Nel dettaglio, l’operazione è scaturita dall’intuito e dall’attenzione di un addetto alla vigilanza armata esterna, che aveva notato uno strano movimento tra alcuni detenuti durante i passeggi. La circostanza ha portato a predisporre un’attenta attività di controllo e una successiva perquisizione presso la camera detentiva del detenuto interessato.
Nel corso della perquisizione, effettuata dagli agenti della Polizia Penitenziaria con l’ausilio dei coordinatori di reparto, è stato rinvenuto un quantitativo di circa 46 grammi di sostanza stupefacente del tipo hashish.
La sostanza era stata occultata in una doppia tasca ricavata all’interno dei box, con l’obiettivo di renderne più difficile l’individuazione.
«Ancora una volta – sottolinea Giangrande – l’attenzione, l’esperienza e l’intuito dei nostri poliziotti penitenziari hanno consentito di individuare ciò che avrebbe potuto sfuggire a un controllo ordinario. È importante sottolineare come l’osservazione dei comportamenti e la professionalità del personale siano elementi fondamentali per garantire la sicurezza all’interno degli istituti penitenziari».
Sulla vicenda interviene anche Vincenzo Tristaino, Segretario Nazionale del SAPPE per la Liguria, che si complimenta con gli operatori e richiama l’attenzione sulle criticità strutturali che interessano il sistema penitenziario ligure.
«Nel Ponente ligure le difficoltà sono ormai evidenti e non possono essere ignorate – afferma Tristaino –. La mancanza di un istituto penitenziario nella provincia di Savona e l’assenza di un Provveditorato regionale dell’Amministrazione Penitenziaria in Liguria rappresentano criticità che incidono sull’organizzazione del servizio e sui carichi di lavoro.
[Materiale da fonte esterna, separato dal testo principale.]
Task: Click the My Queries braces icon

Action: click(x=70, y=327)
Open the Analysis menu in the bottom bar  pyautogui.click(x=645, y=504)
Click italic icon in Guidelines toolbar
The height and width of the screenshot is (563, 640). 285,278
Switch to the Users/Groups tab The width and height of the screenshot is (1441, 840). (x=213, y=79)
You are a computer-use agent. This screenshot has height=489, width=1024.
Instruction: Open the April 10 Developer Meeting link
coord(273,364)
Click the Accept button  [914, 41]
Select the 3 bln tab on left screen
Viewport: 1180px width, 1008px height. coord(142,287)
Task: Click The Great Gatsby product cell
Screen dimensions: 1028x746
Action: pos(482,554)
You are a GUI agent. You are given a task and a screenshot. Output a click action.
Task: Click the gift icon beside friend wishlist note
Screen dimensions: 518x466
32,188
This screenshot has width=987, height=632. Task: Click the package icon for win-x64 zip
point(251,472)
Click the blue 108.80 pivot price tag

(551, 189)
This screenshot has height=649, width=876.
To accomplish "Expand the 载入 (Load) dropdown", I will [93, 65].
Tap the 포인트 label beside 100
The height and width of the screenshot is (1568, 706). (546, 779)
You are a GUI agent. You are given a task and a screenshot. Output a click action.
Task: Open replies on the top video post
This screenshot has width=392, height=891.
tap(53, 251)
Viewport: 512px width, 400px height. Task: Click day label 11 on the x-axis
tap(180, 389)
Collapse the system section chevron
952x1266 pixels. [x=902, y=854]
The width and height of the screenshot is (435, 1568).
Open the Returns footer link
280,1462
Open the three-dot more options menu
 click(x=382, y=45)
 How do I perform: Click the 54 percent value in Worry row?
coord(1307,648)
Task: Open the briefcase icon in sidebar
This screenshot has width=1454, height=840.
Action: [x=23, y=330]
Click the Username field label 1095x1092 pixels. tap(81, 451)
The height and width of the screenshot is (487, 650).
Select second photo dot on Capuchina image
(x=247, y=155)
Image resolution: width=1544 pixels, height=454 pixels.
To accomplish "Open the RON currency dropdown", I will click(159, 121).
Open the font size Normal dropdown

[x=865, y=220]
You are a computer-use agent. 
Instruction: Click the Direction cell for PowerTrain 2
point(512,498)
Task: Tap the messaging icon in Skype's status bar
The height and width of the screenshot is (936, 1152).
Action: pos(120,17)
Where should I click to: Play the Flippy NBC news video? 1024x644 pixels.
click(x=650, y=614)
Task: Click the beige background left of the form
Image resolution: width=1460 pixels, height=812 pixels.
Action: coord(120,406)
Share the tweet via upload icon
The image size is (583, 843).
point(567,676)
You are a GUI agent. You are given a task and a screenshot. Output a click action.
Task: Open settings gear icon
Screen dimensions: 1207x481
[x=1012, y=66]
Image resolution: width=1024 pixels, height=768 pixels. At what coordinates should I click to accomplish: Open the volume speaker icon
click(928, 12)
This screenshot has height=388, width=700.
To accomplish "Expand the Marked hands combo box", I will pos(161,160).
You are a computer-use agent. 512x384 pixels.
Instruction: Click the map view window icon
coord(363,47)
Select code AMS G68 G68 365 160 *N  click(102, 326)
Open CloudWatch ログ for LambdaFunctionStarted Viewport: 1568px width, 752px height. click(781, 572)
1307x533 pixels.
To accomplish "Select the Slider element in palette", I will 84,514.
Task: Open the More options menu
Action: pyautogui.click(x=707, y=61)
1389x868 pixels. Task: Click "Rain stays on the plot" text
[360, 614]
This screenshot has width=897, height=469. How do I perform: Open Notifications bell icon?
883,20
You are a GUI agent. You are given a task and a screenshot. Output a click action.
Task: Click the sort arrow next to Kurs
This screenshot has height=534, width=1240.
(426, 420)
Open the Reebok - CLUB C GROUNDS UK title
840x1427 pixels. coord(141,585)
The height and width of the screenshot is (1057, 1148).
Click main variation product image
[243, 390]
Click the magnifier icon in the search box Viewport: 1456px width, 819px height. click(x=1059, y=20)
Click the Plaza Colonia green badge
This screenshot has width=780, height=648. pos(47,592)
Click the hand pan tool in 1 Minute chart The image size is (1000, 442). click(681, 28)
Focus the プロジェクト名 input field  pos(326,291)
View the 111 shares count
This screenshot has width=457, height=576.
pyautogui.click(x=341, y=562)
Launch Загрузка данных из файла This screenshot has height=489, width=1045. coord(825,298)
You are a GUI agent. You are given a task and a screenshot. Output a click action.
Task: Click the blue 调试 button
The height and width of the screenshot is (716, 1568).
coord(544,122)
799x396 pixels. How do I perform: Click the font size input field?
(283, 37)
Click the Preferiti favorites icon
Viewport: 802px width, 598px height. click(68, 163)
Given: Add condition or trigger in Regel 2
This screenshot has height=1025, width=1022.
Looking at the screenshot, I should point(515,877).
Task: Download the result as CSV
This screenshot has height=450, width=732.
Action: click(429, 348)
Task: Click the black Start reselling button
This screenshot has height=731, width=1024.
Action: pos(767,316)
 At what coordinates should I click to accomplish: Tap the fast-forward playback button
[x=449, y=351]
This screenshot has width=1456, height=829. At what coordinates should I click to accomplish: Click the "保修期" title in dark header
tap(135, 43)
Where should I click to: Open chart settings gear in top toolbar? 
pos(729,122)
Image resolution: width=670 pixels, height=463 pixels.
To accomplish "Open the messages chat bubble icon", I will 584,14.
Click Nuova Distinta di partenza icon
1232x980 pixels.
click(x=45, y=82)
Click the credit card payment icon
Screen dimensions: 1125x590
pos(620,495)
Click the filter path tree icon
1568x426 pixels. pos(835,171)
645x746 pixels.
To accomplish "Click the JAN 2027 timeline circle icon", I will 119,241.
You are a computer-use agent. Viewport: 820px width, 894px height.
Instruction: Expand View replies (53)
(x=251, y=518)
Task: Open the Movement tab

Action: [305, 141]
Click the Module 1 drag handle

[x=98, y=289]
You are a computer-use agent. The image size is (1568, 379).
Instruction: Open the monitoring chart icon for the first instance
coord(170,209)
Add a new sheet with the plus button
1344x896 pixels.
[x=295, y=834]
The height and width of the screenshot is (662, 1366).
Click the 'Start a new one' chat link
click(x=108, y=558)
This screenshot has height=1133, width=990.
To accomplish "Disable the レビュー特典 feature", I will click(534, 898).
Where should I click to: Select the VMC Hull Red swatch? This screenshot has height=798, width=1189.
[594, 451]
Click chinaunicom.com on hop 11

Il SAPPE chiede da tempo l’apertura del Provveditorato in Liguria: è una scelta necessaria per assicurare una gestione più efficace, coordinata e vicina alle esigenze degli istituti e del personale».
Per Donato Capece, Segretario Generale del SAPPE, quanto avvenuto a Imperia rappresenta l’ennesima dimostrazione del ruolo fondamentale svolto quotidianamente dalla Polizia Penitenziaria.
«Ci complimentiamo con i poliziotti penitenziari che hanno individuato e sequestrato la sostanza stupefacente, operando con capacità, professionalità e senso del dovere. A fronte di risultati come questo, è doveroso riconoscere formalmente il merito del personale intervenuto, anche attraverso uno specifico elogio».
Capece annuncia inoltre che l’episodio sarà portato all’attenzione dei vertici del Dipartimento dell’Amministrazione Penitenziaria, ribadendo la necessità di un intervento concreto sul fronte degli organici.
«Non possiamo continuare a chiedere alla Polizia Penitenziaria di fare sempre di più con sempre meno uomini e donne – conclude il Segretario Generale del SAPPE –. Servono assunzioni, organici adeguati e condizioni operative all’altezza dei compiti affidati al Corpo. La sicurezza degli istituti penitenziari non può essere affidata soltanto alla professionalità e al sacrificio degli agenti: occorrono risposte urgenti e strutturali da parte dell’Amministrazione e della politica».
Il SAPPE rinnova infine il proprio sostegno alle donne e agli uomini della Polizia Penitenziaria, che quotidianamente garantiscono la sicurezza degli istituti e la tutela della legalità, spesso operando in condizioni di grave difficoltà.